--- Exercise instructions ---
Only the lines containing "with" should appear in the answer, copied from the listing below.
>>
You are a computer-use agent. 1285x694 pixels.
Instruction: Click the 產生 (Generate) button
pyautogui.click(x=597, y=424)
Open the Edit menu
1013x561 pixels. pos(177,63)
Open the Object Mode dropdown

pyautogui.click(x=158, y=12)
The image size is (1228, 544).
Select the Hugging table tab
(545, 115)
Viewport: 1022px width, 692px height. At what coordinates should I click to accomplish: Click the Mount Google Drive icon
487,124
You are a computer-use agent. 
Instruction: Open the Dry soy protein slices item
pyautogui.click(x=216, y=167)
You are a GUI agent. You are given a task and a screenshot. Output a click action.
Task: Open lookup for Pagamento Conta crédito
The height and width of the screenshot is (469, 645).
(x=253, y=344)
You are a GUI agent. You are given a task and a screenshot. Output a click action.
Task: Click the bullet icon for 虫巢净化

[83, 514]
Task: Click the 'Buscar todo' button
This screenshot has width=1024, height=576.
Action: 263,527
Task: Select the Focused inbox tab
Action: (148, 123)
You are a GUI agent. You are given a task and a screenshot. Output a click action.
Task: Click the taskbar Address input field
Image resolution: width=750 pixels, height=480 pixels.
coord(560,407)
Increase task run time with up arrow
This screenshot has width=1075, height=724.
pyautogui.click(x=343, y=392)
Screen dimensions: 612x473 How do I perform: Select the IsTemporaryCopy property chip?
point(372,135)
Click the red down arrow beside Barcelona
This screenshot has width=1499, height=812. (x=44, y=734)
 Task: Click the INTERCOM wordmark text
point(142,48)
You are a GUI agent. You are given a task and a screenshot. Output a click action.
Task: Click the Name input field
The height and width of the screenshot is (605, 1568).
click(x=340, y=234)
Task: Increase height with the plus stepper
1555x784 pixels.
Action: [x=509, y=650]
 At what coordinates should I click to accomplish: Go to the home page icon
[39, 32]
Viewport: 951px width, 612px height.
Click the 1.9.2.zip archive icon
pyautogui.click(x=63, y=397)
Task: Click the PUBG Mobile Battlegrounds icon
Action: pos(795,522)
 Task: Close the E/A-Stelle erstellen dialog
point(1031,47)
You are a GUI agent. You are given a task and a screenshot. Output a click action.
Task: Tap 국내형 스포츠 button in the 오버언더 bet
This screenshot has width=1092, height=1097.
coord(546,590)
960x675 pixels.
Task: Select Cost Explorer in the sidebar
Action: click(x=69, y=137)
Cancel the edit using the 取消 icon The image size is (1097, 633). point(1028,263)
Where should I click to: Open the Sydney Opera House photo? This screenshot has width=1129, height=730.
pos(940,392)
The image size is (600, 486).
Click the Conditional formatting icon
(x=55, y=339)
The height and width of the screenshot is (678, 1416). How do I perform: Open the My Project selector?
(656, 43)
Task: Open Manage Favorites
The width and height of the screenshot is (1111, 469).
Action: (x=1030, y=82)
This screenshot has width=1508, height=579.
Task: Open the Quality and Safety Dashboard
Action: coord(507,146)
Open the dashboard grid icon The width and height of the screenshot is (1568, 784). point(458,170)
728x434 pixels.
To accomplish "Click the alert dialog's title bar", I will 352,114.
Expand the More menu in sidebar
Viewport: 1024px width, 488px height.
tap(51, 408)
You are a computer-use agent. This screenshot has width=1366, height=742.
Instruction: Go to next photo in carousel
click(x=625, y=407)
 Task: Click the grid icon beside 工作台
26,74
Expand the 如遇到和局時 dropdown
<<
--- Output of the task ---
Increase task run time with up arrow
Task: Increase height with the plus stepper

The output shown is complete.